Caleb Powell Haun Saussy (born February 15, 1960) is an American professor of comparative literature at the University of Chicago.

== Life ==
Raised in suburban Nashville, Tennessee, he attended Deerfield Academy before earning his B.A. in comparative literature and classics (Greek) from Duke University in 1981. Between his undergraduate and graduate studies, he focused on linguistics and also studied Chinese at École Pratique des Hautes Etudes (1981-1982) and Institut National des Langues et Cultures Orientales (1982-1983) in Paris and Taiwan (1984-1985). He subsequently received his M.Phil. and Ph.D. in comparative literature from Yale University in 1987 and 1990, respectively.

Saussy served as an assistant professor (1990-1995) and associate professor (1995-1997) at the University of California, Los Angeles. He later held positions as associate professor and full professor in the Department of Comparative Literature at Stanford University (2002-2004) before joining the faculty at Yale University in 2004 as a Professor of Comparative Literature, East Asian Languages & Literatures, and International and Area Studies). In 2011, He transitioned to the University of Chicago.

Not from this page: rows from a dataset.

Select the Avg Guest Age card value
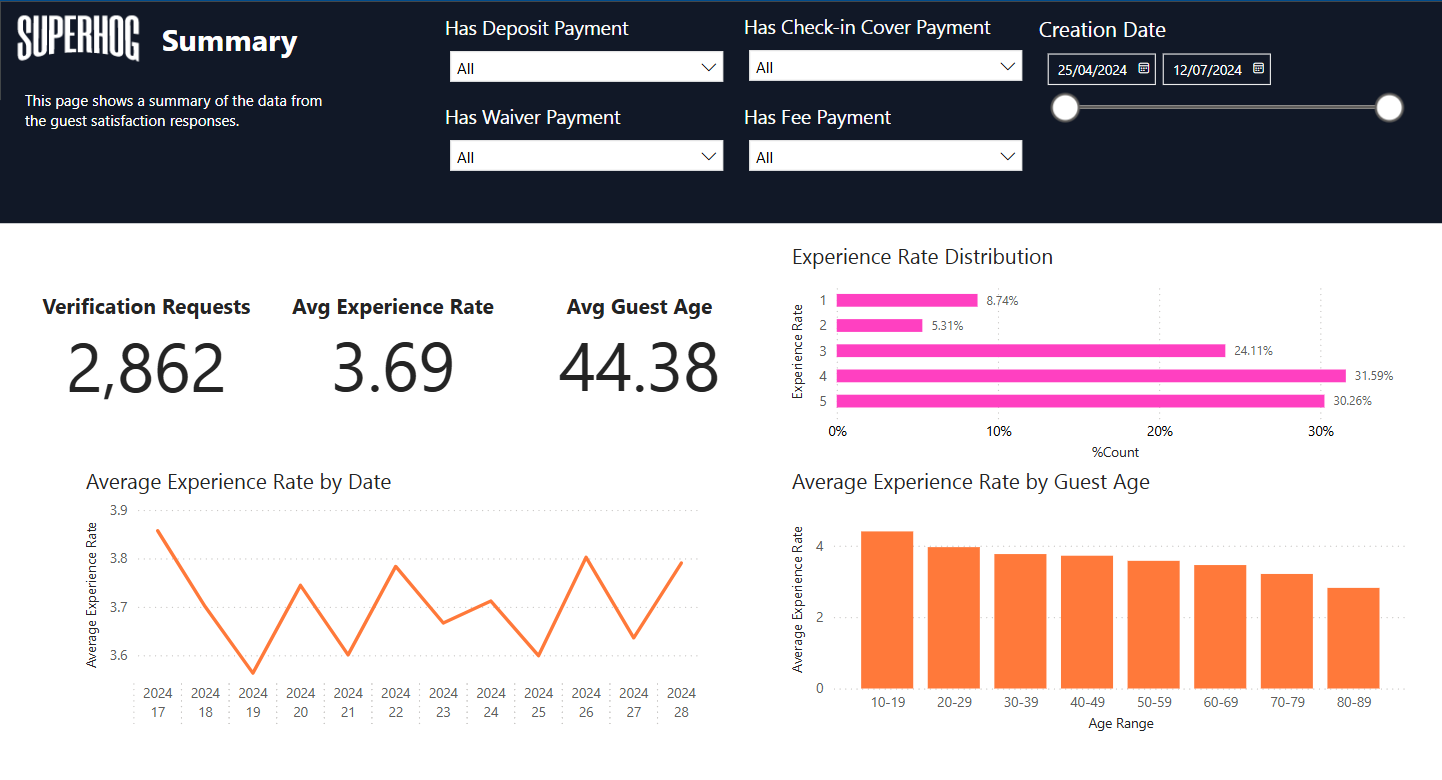This screenshot has width=1442, height=780. pos(638,368)
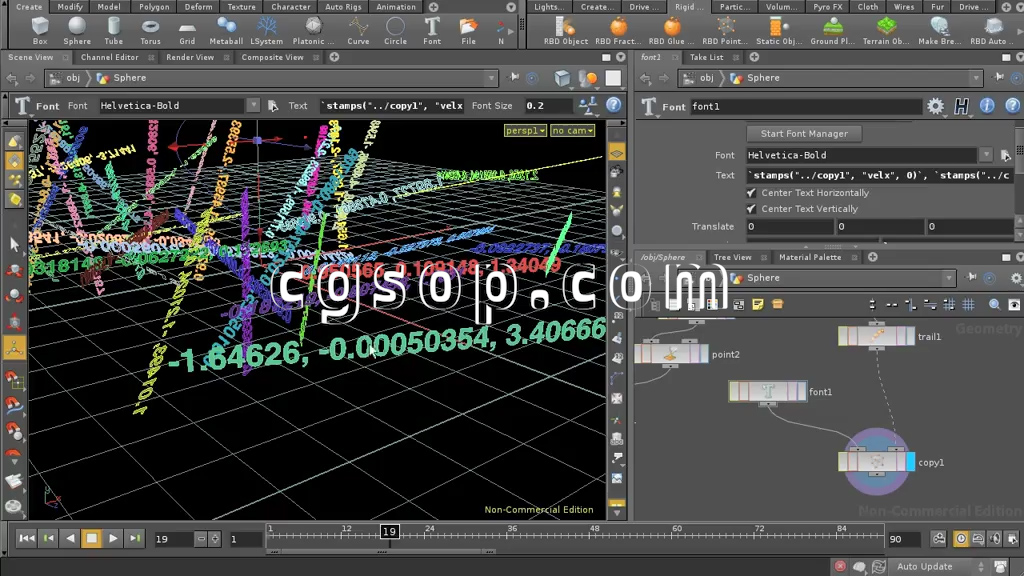Pick the RBD Glue Object shelf tool
This screenshot has height=576, width=1024.
pyautogui.click(x=671, y=30)
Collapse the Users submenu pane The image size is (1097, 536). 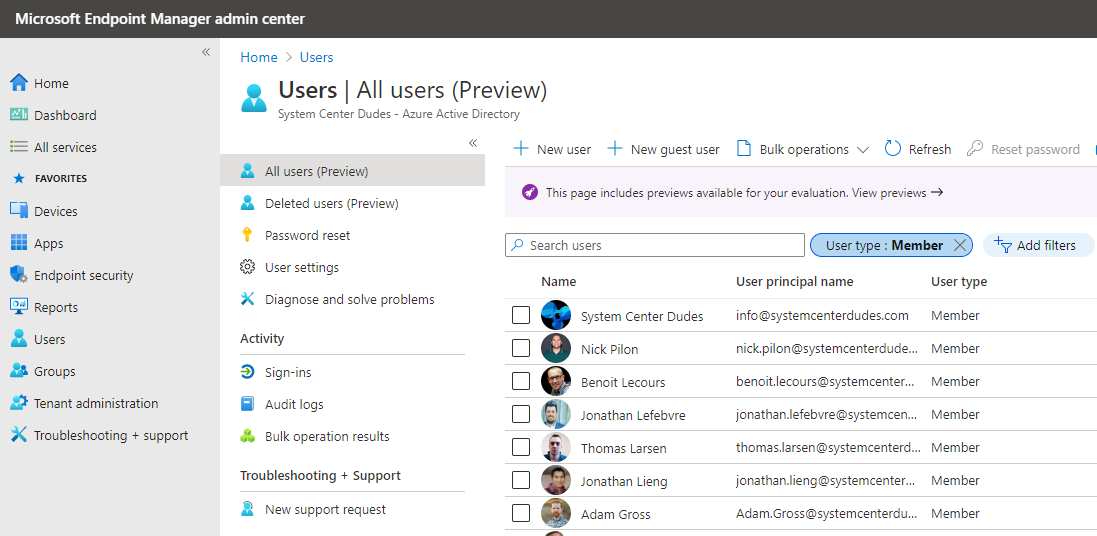pyautogui.click(x=473, y=143)
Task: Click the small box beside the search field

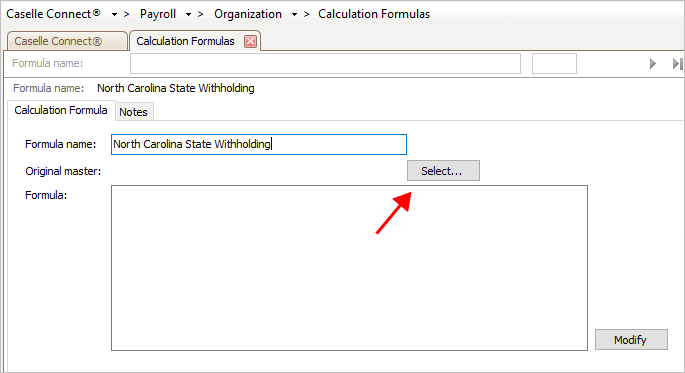Action: (554, 64)

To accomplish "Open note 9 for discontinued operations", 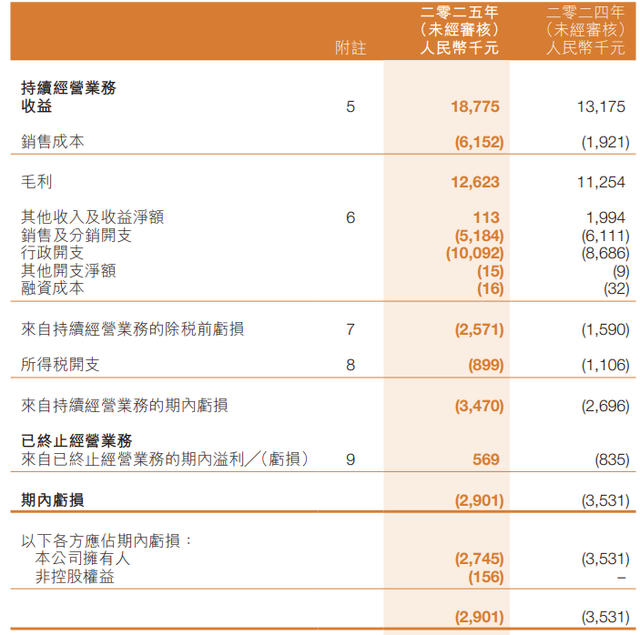I will tap(350, 459).
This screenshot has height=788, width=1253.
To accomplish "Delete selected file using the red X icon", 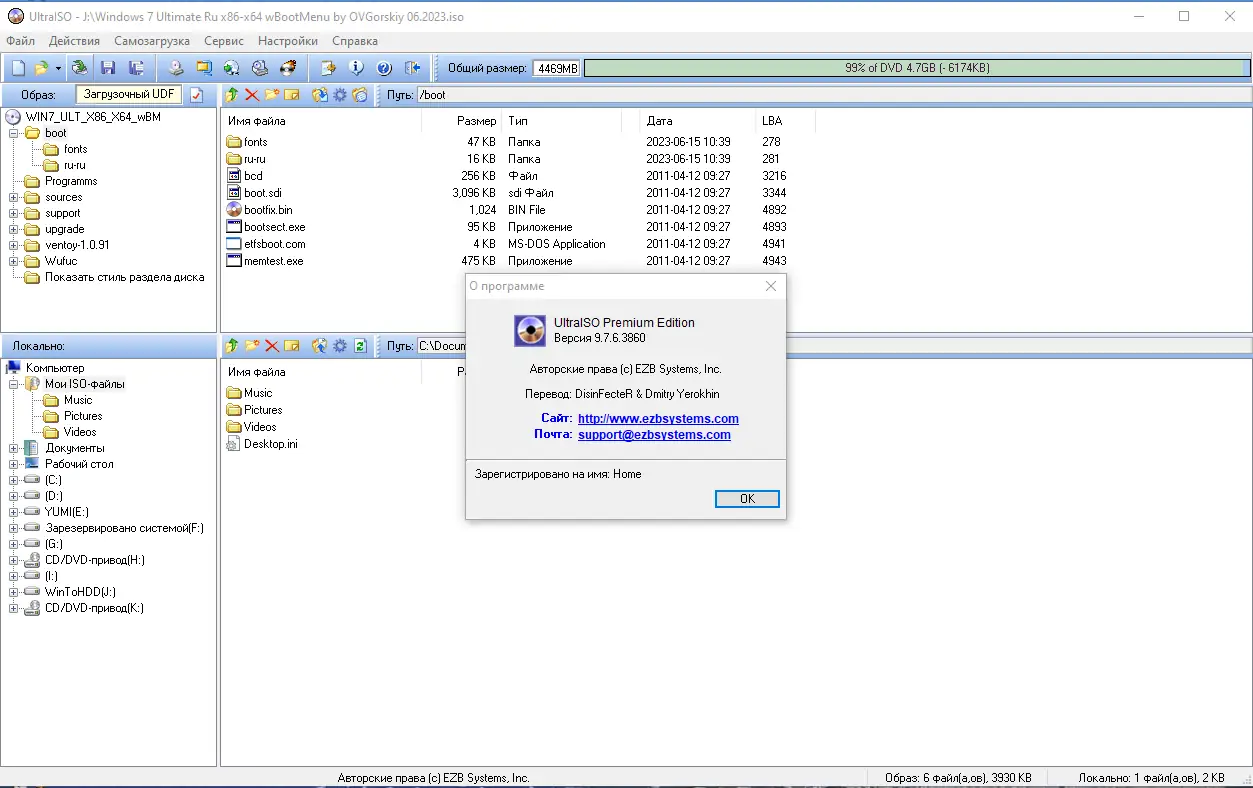I will point(252,94).
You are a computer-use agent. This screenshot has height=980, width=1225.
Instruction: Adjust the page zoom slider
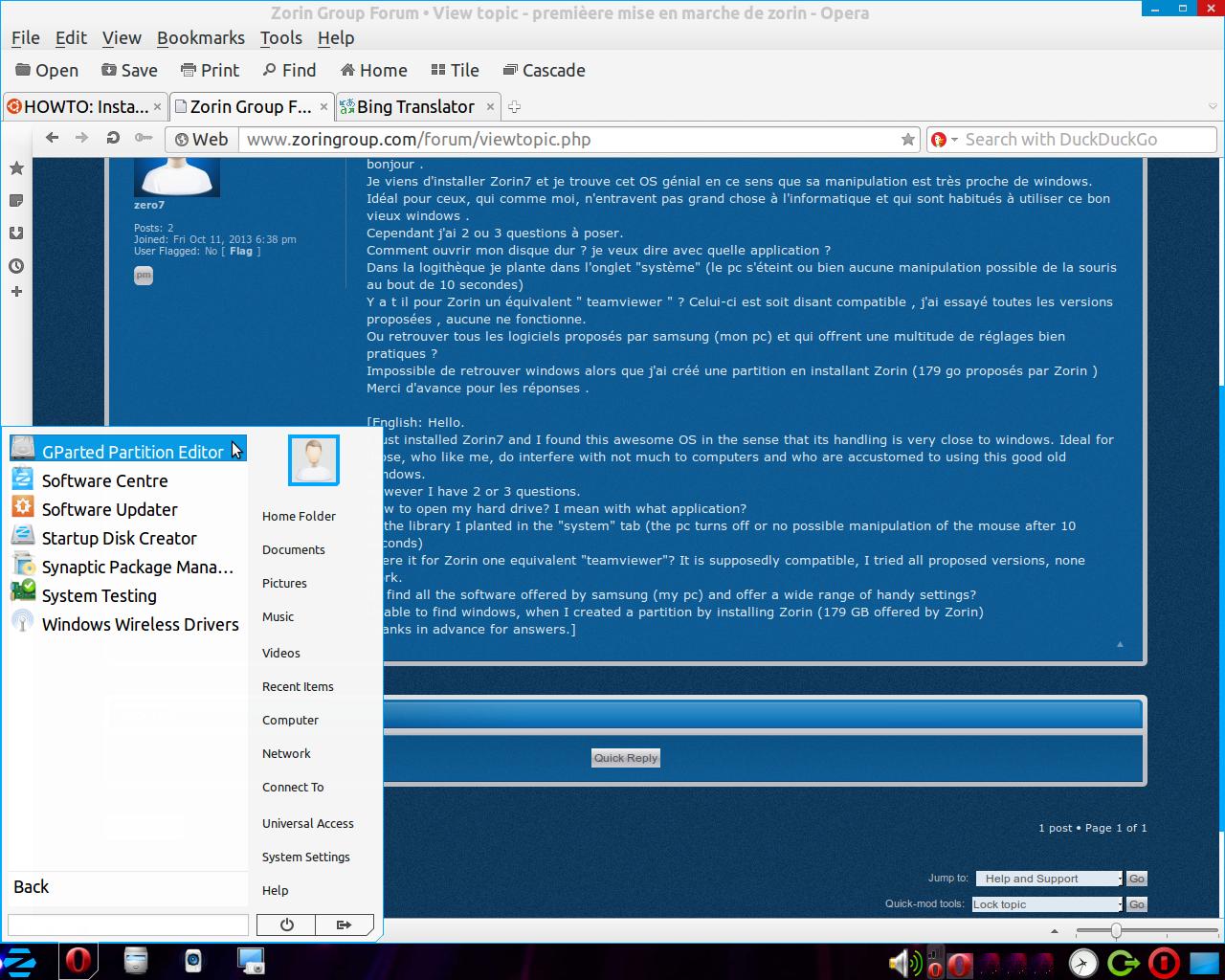pos(1116,931)
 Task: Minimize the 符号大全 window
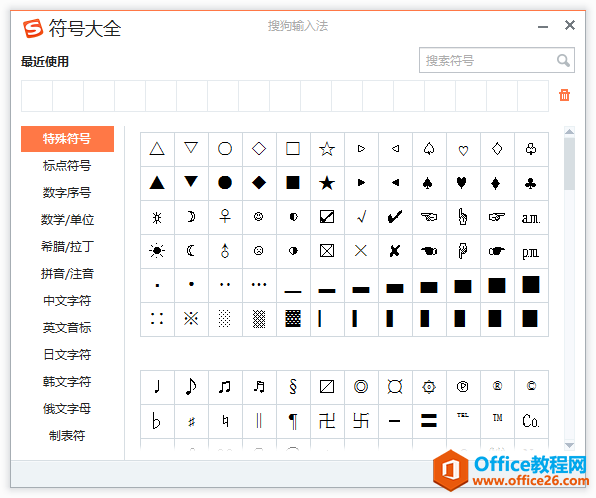click(x=543, y=27)
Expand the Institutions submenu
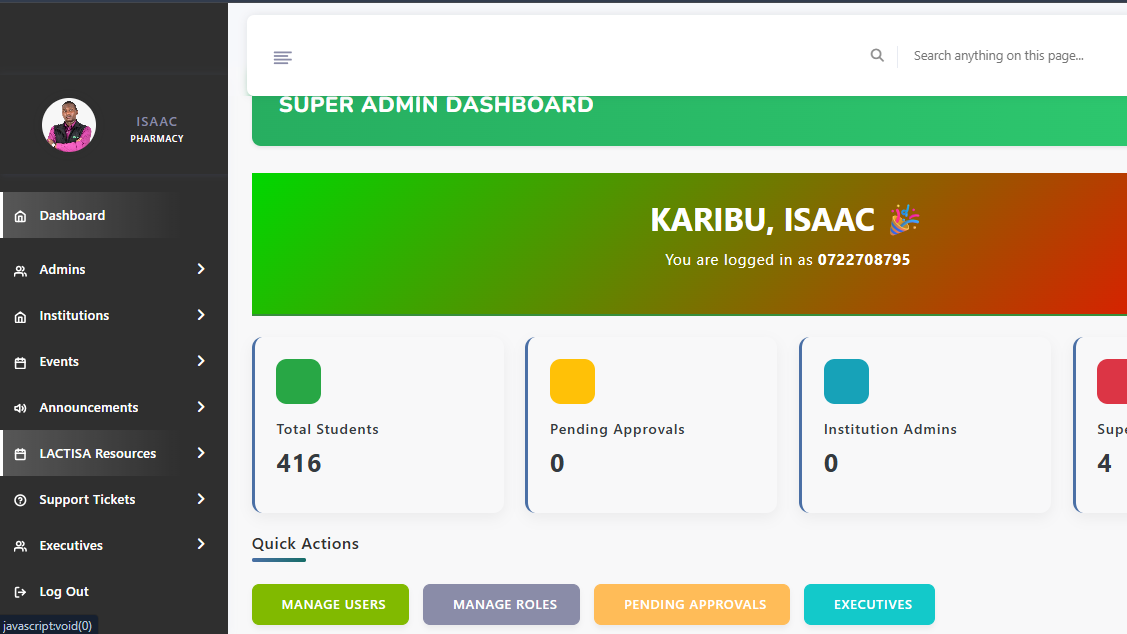Screen dimensions: 1127x634 coord(200,315)
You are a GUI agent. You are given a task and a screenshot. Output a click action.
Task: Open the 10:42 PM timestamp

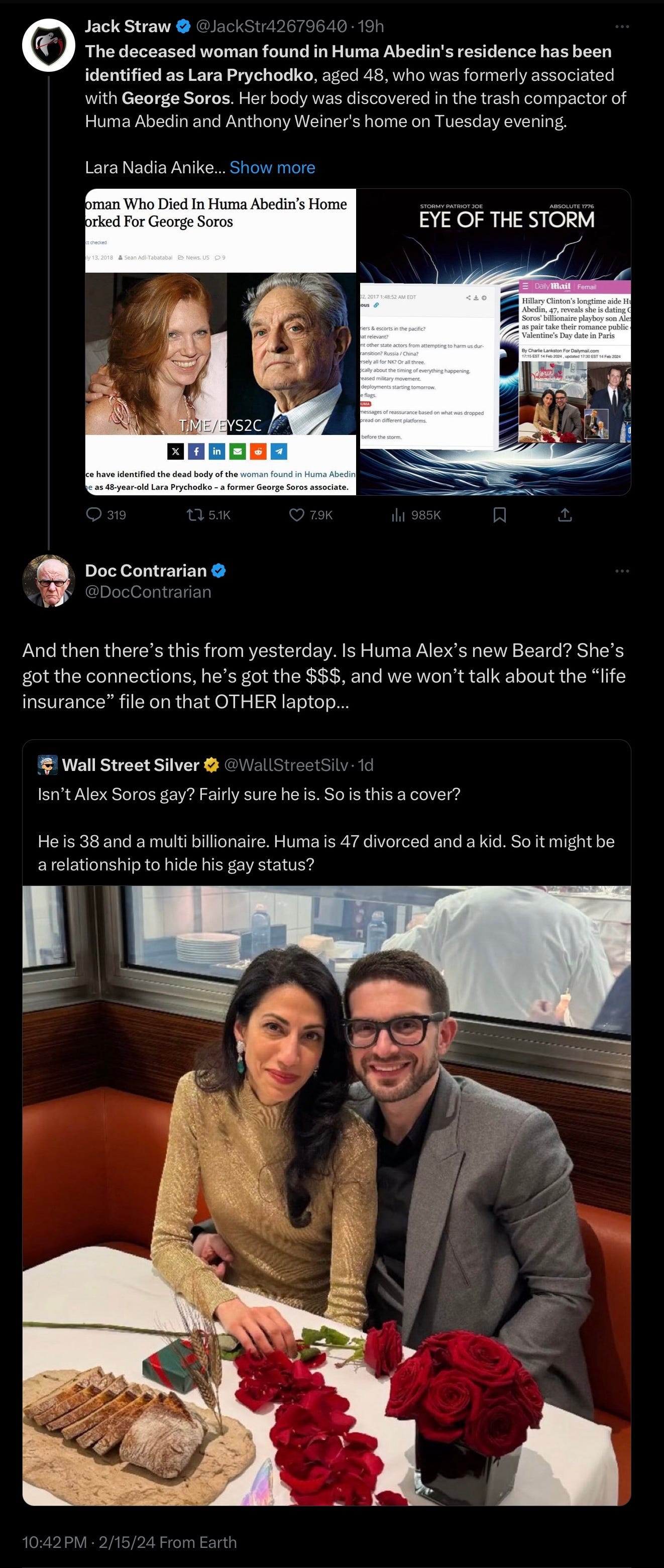(x=55, y=1542)
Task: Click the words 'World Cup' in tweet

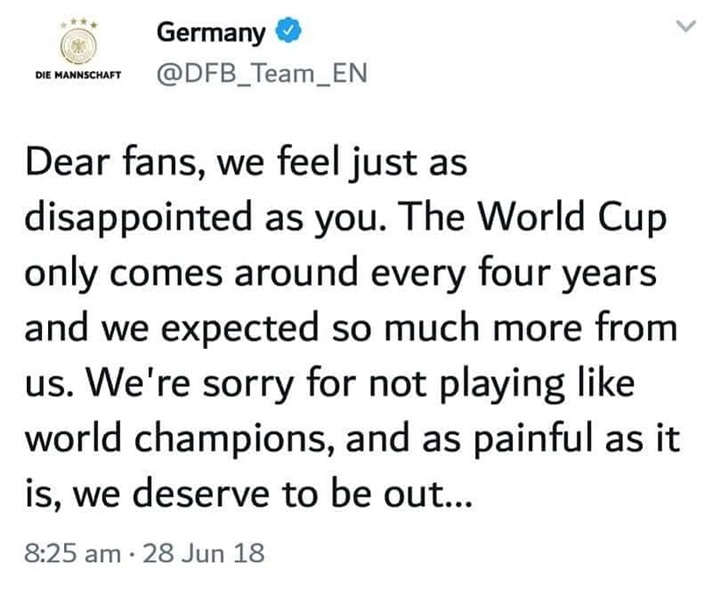Action: pyautogui.click(x=572, y=217)
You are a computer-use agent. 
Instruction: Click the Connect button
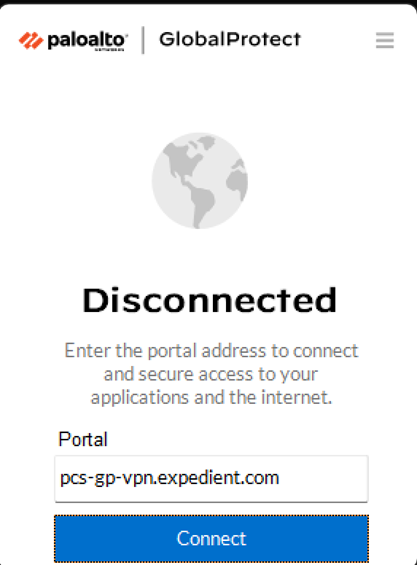click(x=211, y=539)
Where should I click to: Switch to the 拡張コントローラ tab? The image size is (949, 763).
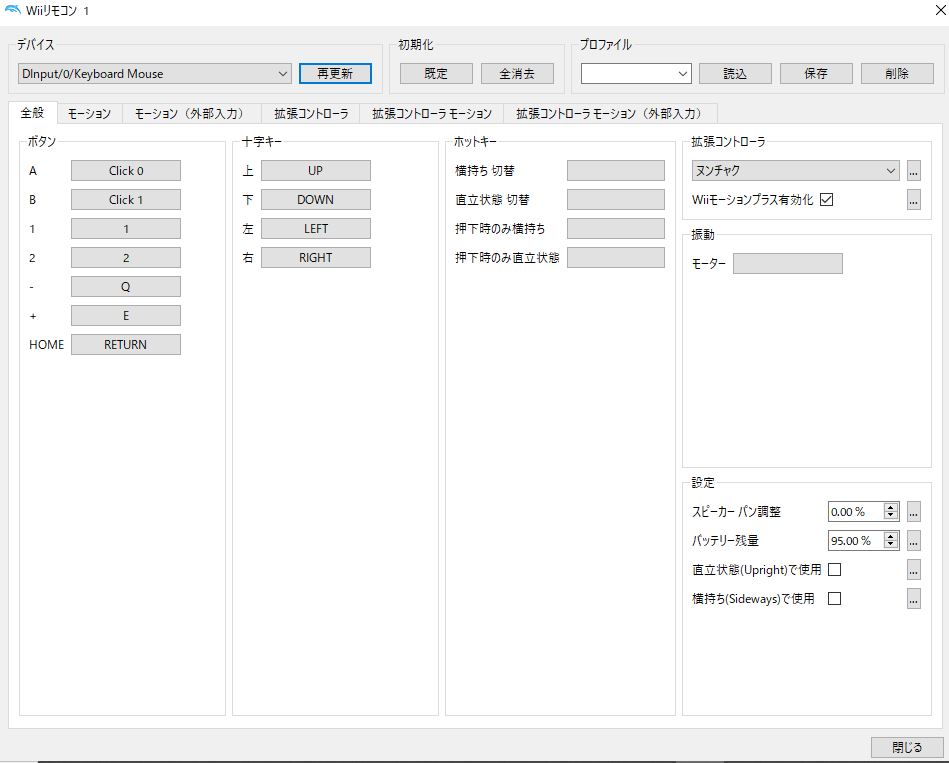click(310, 114)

His editorial responsibilities include serving as co-editor for Chinese Literature: Essays, Articles, Reviews and Critical Inquiry. He is also a member of the editorial boards for Zhongguo Xueshu/China Scholarship, Comparative Literature, Warring States Papers, Modern Philology, Cross-Currents, and Health and Human Rights, among others.

== Books ==

- The Problem of a Chinese Aesthetic (Stanford University Press, 1993)
- Great Walls of Discourse and Other Adventures in Cultural China (Harvard University Asia Center, 2001)
- The Ethnography of Rhythm: Orality and Its Technologies (Fordham University Press, 2016)
- Translation as Citation: Zhuangzi Inside Out (Oxford University Press, 2017)
- The Making of Barbarians: Chinese Literature and Multilingual Asia (Princeton University Press, 2022)

- Ed., Women Writers of Traditional China: An Anthology of Poetry and Criticism (Stanford University Press, 2000)
- Ed., Partner to the Poor: A Paul Farmer Reader written by Paul Farmer (University of California Press, 2009)
- Ed., The Chinese Written Character as a Medium for Poetry: A Critical Edition written by Ernest Fenollosa and Ezra Pound (Fordham University Press, 2008)
- Ed., with Perry Meisel, Wade Baskin's translation of Ferdinand de Saussure's Course in General Linguistics (Columbia University Press, 2011)
- Ed., with Rivi Handler-Spitz and Pauline Chen Lee, A Book to Burn and A Book to Keep (Hidden): Selected Writings of Li Zhi (Columbia University Press, 2016)

==Family==
Saussy is the son of Lola Haun Saussy and Tupper Saussy, an American musician and conspiracy theorist. He is married to Olga V. Solovieva, a Yale University Ph.D. (2006) and researcher at Nikolaus Copernicus University in Torun, Poland. He has two children from his first marriage, Liana and Caleb, and three from his second marriage.

==Honors==
- President (2009–2011) of the American Comparative Literature Association.
- Fellow of the American Academy of Arts and Sciences (since 2009).
- Graduate President (2007–2011) of the Alpha of Connecticut Chapter of Phi Beta Kappa.
- Scaglione Prize for Comparative Studies from the Modern Language Association.